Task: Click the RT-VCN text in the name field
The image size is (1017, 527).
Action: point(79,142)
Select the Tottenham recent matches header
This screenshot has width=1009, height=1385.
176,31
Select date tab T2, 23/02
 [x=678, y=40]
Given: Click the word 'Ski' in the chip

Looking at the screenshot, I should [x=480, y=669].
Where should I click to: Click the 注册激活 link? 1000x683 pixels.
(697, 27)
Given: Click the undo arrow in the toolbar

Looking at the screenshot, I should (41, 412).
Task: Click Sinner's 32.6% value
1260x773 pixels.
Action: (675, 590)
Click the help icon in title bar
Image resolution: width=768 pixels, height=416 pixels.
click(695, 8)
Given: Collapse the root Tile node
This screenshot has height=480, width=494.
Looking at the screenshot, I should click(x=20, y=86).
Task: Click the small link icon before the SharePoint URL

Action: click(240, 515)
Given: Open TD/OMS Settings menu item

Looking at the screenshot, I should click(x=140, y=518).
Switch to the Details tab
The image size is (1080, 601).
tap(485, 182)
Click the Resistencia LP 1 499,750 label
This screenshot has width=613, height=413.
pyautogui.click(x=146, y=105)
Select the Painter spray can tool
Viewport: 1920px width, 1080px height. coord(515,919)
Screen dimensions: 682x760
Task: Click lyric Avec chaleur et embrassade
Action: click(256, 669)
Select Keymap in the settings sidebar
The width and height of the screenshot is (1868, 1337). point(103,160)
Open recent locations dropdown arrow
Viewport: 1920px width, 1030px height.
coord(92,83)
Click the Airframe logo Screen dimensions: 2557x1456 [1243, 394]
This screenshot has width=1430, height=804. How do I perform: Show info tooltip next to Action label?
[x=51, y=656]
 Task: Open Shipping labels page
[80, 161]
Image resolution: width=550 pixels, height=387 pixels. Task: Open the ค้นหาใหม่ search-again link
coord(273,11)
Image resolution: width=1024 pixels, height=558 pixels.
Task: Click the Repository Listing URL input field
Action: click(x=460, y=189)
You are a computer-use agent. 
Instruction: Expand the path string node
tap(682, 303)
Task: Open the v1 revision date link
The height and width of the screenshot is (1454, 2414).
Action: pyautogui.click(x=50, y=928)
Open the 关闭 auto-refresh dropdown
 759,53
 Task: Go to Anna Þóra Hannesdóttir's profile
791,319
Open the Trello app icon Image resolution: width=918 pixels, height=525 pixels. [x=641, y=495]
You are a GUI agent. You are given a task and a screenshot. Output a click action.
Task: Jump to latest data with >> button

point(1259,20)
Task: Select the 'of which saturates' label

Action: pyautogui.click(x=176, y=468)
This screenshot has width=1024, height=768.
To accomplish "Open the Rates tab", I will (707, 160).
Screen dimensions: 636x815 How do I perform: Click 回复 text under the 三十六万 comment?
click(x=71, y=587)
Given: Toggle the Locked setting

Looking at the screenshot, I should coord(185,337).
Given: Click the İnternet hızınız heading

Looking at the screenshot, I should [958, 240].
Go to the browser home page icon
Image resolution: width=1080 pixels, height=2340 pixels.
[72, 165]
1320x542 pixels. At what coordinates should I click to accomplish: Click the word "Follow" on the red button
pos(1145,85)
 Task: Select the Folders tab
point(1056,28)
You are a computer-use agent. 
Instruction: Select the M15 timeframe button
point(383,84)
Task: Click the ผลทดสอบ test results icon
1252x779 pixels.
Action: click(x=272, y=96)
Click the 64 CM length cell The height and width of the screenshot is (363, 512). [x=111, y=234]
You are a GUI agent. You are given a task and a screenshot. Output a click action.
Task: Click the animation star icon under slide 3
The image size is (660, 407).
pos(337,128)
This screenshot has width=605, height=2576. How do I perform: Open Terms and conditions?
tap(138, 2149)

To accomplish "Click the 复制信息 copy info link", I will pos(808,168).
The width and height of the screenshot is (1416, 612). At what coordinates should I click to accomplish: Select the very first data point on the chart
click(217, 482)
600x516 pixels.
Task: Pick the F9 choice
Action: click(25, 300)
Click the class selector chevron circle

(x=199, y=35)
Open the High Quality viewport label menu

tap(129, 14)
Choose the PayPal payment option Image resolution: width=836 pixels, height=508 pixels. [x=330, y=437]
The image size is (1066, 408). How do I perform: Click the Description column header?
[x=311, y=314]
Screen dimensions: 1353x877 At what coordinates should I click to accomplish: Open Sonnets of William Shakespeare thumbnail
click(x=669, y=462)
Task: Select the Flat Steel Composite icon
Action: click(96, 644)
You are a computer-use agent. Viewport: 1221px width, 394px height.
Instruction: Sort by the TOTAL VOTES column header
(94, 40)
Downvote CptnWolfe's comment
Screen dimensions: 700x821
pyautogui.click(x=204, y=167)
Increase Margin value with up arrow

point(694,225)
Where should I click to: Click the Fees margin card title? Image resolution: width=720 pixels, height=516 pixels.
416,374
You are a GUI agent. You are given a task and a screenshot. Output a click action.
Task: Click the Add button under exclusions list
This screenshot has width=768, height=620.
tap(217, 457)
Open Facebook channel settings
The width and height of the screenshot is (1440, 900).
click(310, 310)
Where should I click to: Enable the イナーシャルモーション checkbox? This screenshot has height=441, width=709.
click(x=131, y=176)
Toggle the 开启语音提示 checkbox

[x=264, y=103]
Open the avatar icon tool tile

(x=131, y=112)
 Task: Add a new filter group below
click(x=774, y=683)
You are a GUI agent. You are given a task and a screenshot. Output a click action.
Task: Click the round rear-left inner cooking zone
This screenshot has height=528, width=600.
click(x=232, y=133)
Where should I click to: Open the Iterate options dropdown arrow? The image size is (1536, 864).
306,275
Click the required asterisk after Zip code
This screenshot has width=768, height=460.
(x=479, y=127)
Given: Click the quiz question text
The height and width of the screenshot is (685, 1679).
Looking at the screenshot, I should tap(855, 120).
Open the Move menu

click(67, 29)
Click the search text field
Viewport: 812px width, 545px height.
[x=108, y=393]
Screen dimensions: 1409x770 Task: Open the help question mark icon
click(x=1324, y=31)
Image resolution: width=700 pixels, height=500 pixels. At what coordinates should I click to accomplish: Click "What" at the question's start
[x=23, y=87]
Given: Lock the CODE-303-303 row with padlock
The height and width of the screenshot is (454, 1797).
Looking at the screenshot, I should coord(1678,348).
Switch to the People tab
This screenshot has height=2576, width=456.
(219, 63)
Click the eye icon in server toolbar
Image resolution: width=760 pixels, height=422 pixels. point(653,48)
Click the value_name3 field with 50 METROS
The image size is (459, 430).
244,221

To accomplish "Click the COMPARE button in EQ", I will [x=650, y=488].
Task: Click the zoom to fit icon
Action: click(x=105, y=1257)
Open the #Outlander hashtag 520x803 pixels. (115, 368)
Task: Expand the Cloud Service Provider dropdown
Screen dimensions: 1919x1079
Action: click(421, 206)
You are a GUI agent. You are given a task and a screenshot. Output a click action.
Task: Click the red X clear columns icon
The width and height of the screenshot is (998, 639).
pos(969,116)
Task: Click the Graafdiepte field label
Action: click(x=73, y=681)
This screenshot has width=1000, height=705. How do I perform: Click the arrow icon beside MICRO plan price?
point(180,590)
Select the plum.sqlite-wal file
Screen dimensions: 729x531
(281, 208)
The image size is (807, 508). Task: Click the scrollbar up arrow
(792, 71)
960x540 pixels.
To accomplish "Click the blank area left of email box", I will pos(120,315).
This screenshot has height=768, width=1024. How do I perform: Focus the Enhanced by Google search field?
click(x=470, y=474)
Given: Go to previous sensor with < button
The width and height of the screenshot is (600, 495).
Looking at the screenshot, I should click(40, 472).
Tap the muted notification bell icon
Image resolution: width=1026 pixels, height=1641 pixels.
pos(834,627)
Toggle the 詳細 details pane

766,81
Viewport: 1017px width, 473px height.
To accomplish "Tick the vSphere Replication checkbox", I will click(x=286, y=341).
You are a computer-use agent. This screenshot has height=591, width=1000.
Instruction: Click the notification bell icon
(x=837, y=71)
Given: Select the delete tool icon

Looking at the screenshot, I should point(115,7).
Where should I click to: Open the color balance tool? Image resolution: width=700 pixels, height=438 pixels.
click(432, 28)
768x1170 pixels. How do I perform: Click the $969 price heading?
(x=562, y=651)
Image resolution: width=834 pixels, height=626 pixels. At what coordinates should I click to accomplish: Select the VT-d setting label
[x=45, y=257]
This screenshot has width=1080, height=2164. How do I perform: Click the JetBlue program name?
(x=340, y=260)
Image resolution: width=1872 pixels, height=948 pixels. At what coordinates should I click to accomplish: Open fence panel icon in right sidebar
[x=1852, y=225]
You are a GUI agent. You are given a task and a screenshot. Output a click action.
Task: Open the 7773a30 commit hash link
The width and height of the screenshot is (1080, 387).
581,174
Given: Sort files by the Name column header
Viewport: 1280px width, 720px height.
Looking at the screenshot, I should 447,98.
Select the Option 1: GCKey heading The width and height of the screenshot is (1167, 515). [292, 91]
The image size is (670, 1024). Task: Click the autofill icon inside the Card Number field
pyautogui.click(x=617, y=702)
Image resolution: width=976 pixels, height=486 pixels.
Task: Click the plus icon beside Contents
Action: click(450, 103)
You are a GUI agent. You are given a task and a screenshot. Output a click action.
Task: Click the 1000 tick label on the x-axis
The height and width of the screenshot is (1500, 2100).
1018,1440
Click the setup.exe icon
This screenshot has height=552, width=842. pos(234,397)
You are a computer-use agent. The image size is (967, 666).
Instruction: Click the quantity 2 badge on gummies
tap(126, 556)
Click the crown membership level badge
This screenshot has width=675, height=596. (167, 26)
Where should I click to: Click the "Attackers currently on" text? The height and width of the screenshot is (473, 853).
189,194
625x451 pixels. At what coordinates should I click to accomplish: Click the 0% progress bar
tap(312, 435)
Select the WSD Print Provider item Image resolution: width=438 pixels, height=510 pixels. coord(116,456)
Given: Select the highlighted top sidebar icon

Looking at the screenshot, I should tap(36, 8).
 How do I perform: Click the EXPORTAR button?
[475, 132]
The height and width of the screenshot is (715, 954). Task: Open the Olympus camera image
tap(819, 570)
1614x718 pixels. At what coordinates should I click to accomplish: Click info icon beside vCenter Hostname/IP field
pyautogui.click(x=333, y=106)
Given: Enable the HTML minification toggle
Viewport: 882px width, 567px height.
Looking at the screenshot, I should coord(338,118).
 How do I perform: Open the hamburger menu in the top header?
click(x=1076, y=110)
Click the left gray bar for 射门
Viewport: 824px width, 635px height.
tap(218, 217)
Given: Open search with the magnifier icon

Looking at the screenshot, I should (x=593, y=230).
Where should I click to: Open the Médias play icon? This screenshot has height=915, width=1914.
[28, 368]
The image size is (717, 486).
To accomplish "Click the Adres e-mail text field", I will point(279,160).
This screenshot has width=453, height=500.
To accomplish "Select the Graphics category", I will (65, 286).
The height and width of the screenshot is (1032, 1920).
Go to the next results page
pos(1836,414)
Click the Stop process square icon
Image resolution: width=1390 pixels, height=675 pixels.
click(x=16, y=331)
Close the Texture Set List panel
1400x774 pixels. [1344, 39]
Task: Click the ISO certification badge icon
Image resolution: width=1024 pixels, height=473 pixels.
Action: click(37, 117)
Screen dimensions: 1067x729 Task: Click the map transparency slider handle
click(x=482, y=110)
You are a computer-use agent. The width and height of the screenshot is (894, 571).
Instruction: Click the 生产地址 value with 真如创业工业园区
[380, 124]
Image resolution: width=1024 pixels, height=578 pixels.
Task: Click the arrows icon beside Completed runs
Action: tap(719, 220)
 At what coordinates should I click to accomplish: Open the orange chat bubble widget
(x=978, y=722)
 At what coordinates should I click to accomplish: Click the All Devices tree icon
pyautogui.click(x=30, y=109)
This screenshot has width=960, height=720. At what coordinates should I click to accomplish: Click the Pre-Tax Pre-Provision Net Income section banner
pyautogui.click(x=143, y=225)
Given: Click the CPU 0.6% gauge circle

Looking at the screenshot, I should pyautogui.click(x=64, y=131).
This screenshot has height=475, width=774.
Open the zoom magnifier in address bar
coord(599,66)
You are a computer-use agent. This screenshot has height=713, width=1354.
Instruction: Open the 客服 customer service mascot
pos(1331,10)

* _WHAT YOU SHOULD DO_
Note each line of the entries that has "recent" in it, and copy those lines.

* _EXPECTED ANSWER_
Select the Tottenham recent matches header
Open recent locations dropdown arrow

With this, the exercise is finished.